To arrest sharp volatility of the rupee against the dollar, the RBI in July had raised the marginal standing facility (MSF) rate 300 basis points above the repo rate and had capped borrowing by banks from the liquidity adjustment facility (LAF) window.
The move had resulted in bond yields moving up sharply. In August, banks were allowed to transfer statutory liquidity ratio (SLR) securities to the HTM category from AFS/held-for-trading (HFT) categories up to a limit of 24.5 per cent as a one-time measure by the RBI at the closing prices of July 15.
“At that time, banks used this facility to make a majority of the shift to HTM due to which the scope is now limited. We typically do such shifts at the beginning of every financial year, but this time due to lesser scope, rising yields will hurt,” said the head of treasury of a large public sector bank.
Meanwhile, the yield on the 10-year benchmark government bond (8.83 per cent, 2023) breached the nine per cent mark earlier this month and it ended at a four-month high of 9.10 per cent on Monday. However, the yield ended at nine per cent compared with previous close of 9.03 per cent.
A senior treasury executive with State Bank of India said the amount of stocks that could be available for reshuffle in the early months would be low. Banks used the special dispensation given last year to move securities to HTM with July reference price to minimise the effect of volatility during upheavals in money and bond markets. Now, we will look at moving high yielding bonds from HTM to AFS during current season,” he said.

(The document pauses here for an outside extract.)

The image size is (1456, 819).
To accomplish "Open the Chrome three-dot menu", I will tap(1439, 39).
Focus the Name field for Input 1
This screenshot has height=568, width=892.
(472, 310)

The RBI is auctioning government bonds every week. Currently, banks have very less appetite for bonds. The wait is now for improvement in sentiments in the bond market. “If a stable government comes to power, the situation will improve. That would have some positive impact even on the bond market due to which we hope at the end of the quarter, the yields will be lower than current level,” said a government bond dealer with a state-run bank.